Hi
Is it possible to retrieve TPM from raw counts or DESeq2 object dds?
I have downloaded the data from TCGA using ""TCGAbiolinks" package in R, although I have download the whole data set, I am making it simpler here, to download for a few samples, so that it will be easier for you to see this data and get a grip:
library(TCGAbiolinks)
listSamples <- c("TCGA-E9-A1NG-11A-52R-A14M-07","TCGA-BH-A1FC-11A-32R-A13Q-07", "TCGA-A7-A13G-11A-51R-A13Q-07","TCGA-BH-A0DK-11A-13R-A089-07", "TCGA-E9-A1RH-11A-34R-A169-07","TCGA-BH-A0AU-01A-11R-A12P-07", "TCGA-C8-A1HJ-01A-11R-A13Q-07","TCGA-A7-A13D-01A-13R-A12P-07", "TCGA-A2-A0CV-01A-31R-A115-07","TCGA-AQ-A0Y5-01A-11R-A14M-07")
query <- GDCquery(project = "TCGA-BRCA", data.category = "Gene expression", data.type = "Gene expression quantification", experimental.strategy = "RNA-Seq", platform = "Illumina HiSeq", file.type = "results", barcode = listSamples, legacy = TRUE)
GDCdownload(query = query, directory = 'BRCA_test', method = 'api')
If you will run these commands, you will see the files are created in dir "BRCA_test", each folder contains files with extension *.rsem.genes.results
The file contains gene_id, raw_counts, scaled_estimates, transcript_id.
I am also able to get a dds object from DESeq2 package for this data using:
dds <- DESeqDataSetFromMatrix(countData = BRCA_mat, colData = sampleData, design = ~ condition)
I used "raw_counts" to generate "BRCA_mat"
Now my question is from raw count matrix, can I get TPM matrix?
I am aware that I will need featureLength, meanFragmentLength to calculate TPM - but given the data I get from TCGA, I do not have this data on length.
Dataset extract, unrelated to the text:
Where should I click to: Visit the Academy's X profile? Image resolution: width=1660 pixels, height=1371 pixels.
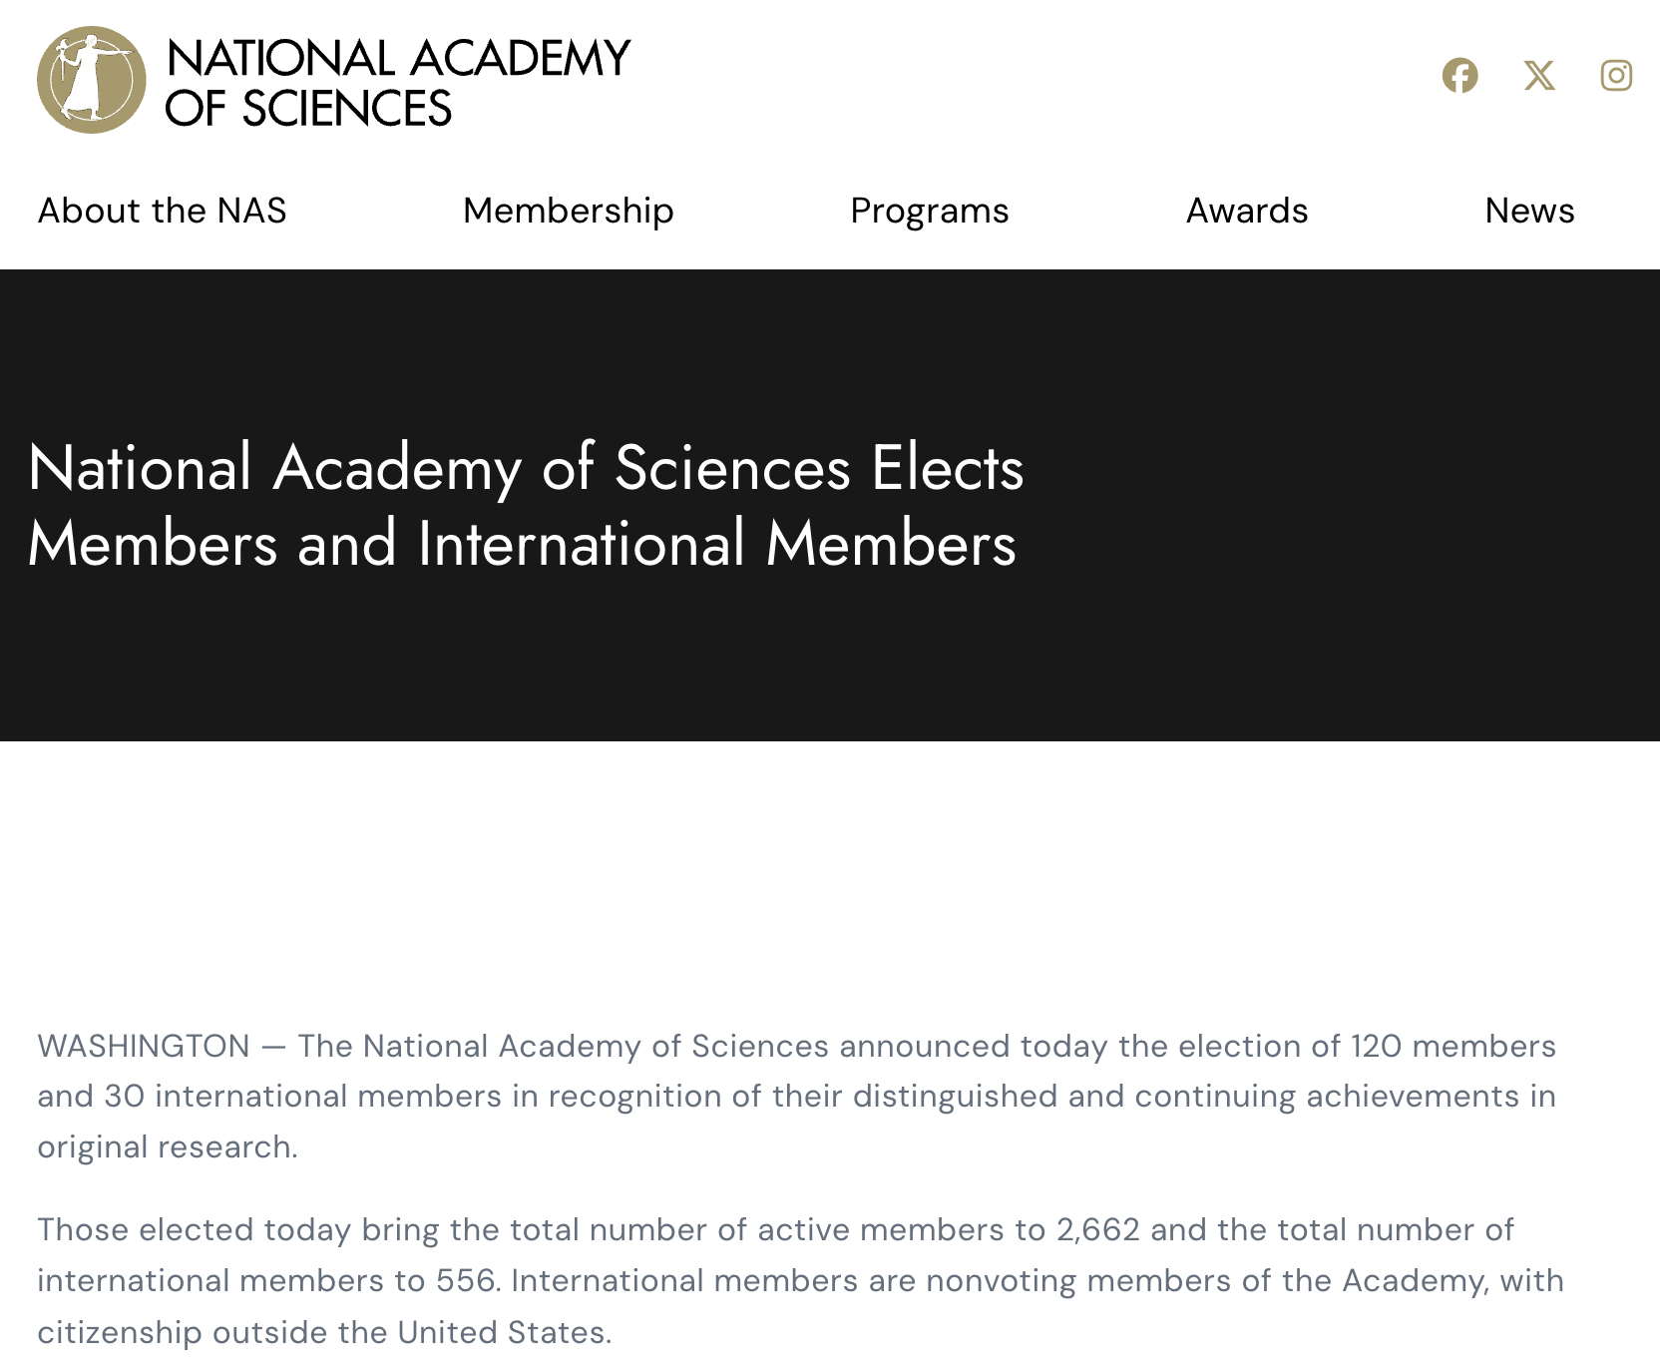(1538, 76)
So is it possible to get TPM or even FPKM matrix from raw count martix?
Even if I will get FPKM, I will convert it to TPM.
And even if i do this:
dds <- estimateSizeFactors(dds)
counts(dds, normalized=TRUE)
Will these normalized counts be equivalent to TPM?
I think not, This is just dividing each column of
counts(dds) by sizeFactors(dds)
but it will not normalize for gene length,
so I want TPM matrix from raw counts matrix. Please help. Thanks in advance.